▶ [DIRECTIVE] Please format the data from the line containing "At what coordinates should I click to accomplish: Click the Host" through the line containing "point(1938,77)" as a Markdown table with two columns, Row and Text, putting a row number in the first and the line in the second and leaving out blank lines.

[Data for locating words and elements]

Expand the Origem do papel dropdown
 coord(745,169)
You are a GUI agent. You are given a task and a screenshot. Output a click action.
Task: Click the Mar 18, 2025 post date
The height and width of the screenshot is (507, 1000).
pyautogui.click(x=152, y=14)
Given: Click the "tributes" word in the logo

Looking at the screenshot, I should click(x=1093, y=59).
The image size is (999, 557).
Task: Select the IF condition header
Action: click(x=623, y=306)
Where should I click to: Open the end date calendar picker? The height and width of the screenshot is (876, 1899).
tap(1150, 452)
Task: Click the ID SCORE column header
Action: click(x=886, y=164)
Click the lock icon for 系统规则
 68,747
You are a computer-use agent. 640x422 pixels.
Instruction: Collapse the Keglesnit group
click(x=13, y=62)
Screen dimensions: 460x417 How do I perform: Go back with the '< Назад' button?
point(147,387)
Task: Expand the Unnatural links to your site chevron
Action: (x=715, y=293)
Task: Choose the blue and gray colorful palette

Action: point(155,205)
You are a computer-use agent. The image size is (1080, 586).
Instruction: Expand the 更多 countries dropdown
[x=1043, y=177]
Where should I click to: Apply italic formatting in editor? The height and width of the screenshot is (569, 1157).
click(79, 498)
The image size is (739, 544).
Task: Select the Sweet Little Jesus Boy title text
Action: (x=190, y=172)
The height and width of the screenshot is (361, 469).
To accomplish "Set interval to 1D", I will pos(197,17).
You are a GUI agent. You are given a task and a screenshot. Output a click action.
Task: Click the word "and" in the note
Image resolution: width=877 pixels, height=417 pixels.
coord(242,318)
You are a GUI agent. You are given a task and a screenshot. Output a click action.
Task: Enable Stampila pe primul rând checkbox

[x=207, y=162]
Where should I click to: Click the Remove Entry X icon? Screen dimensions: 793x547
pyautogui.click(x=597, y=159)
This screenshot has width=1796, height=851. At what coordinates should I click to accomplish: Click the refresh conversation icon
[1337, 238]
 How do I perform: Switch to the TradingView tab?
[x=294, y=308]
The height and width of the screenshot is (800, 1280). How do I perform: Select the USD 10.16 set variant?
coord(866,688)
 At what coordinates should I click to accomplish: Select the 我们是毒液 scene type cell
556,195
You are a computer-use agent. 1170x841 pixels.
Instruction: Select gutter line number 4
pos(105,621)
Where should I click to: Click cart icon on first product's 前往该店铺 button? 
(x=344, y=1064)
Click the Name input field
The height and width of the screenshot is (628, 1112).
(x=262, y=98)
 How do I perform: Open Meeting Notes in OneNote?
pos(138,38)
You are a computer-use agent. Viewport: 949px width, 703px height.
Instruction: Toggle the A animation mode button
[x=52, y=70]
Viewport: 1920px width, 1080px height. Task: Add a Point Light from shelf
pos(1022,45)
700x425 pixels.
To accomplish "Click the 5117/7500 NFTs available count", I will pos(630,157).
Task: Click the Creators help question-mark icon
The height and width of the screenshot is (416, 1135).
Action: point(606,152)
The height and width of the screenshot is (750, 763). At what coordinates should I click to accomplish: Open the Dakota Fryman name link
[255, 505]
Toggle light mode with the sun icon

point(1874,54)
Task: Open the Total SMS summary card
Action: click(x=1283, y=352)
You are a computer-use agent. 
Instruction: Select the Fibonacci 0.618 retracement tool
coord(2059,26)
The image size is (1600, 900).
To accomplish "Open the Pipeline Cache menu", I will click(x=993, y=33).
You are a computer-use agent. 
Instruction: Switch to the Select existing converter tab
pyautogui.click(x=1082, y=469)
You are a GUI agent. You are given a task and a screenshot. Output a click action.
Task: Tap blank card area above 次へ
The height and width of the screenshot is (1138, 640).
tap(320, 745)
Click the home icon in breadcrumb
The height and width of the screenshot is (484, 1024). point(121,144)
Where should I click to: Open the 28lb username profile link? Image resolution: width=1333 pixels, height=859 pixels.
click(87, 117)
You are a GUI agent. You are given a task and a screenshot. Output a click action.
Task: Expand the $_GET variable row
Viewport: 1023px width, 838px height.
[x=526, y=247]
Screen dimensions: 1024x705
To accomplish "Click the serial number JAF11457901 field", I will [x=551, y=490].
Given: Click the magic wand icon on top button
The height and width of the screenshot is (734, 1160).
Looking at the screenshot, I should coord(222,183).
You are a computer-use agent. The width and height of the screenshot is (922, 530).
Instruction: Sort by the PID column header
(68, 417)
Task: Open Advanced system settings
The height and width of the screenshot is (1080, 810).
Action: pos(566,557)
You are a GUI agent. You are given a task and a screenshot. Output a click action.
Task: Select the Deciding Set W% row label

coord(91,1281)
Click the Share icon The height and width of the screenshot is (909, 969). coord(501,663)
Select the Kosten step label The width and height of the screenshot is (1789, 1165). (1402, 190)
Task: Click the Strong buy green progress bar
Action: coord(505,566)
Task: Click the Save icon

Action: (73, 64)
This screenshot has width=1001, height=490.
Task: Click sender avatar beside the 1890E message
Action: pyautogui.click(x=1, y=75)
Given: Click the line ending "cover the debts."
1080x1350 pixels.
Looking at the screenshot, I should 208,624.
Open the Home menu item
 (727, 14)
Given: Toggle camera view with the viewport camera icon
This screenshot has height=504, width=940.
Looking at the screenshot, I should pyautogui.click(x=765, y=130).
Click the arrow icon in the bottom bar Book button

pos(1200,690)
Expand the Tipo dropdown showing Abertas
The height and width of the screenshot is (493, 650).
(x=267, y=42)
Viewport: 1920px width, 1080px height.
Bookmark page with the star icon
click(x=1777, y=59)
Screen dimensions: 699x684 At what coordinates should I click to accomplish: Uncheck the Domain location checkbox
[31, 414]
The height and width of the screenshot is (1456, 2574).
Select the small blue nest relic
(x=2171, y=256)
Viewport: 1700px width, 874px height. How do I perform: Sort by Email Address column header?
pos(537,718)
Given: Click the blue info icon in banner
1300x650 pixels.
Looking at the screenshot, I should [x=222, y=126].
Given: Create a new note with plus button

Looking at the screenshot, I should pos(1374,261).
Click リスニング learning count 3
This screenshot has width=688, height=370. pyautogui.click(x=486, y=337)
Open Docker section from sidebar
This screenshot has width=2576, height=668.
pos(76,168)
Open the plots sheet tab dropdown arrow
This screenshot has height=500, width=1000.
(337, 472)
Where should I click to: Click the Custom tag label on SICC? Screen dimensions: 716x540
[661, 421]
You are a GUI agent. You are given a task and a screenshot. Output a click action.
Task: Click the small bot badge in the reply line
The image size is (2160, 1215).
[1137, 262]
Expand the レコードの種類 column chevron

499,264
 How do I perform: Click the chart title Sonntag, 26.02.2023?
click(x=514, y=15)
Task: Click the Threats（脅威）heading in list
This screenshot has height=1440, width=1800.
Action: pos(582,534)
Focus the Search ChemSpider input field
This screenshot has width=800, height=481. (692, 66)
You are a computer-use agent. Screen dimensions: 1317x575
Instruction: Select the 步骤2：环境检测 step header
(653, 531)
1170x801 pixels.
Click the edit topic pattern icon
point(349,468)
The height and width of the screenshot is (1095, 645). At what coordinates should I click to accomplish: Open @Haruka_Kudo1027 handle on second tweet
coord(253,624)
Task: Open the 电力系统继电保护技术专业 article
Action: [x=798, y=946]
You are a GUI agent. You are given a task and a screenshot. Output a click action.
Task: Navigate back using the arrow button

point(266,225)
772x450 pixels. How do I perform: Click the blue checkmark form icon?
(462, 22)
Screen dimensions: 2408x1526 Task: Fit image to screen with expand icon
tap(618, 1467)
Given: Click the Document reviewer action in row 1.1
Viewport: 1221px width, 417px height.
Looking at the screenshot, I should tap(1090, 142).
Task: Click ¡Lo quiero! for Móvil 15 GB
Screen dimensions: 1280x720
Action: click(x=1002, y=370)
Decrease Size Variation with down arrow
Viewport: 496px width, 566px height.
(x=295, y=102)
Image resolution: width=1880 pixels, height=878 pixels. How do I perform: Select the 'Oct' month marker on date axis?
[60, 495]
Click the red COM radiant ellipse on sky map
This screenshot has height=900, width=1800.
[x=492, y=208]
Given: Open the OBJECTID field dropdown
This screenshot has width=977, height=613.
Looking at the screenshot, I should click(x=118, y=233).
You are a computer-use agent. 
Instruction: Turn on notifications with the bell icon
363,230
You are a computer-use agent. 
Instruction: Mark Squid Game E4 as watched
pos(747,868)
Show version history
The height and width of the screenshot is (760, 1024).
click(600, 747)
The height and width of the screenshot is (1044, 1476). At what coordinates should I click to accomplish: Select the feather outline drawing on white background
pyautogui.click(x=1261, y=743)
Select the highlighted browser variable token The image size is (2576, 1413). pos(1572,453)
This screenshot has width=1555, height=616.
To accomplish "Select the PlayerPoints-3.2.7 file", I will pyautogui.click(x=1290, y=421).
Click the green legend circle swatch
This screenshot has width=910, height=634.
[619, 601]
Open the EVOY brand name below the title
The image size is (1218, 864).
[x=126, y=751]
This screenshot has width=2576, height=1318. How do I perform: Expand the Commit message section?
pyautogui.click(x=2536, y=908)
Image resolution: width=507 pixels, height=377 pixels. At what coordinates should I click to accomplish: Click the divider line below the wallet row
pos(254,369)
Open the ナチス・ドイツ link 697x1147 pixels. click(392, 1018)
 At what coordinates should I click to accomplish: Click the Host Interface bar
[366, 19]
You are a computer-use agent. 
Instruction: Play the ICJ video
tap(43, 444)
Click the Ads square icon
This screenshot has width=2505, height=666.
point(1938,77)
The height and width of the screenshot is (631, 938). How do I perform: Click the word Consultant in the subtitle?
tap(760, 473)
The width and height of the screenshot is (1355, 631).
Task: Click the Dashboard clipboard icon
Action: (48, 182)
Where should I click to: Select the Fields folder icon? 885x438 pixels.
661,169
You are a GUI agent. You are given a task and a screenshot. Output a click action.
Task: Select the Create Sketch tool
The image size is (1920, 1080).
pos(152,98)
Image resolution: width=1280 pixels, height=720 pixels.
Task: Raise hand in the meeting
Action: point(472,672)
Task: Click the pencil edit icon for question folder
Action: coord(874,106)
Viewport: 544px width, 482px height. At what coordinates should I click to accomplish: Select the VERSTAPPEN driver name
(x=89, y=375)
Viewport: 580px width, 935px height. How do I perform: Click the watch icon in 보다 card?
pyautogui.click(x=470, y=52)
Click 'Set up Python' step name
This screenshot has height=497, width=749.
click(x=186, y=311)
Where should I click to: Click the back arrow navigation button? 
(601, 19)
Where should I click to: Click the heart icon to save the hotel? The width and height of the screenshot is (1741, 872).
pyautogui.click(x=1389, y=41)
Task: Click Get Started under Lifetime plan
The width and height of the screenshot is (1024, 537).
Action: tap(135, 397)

▶ [FINAL ANSWER]
| Row | Text |
|---|---|
| 1 |  At what coordinates should I click to accomplish: Click the Host Interface bar |
| 2 | [366, 19] |
| 3 | You are a computer-use agent.  |
| 4 | Instruction: Play the ICJ video |
| 5 | tap(43, 444) |
| 6 | Click the Ads square icon |
| 7 | This screenshot has width=2505, height=666. |
| 8 | point(1938,77) |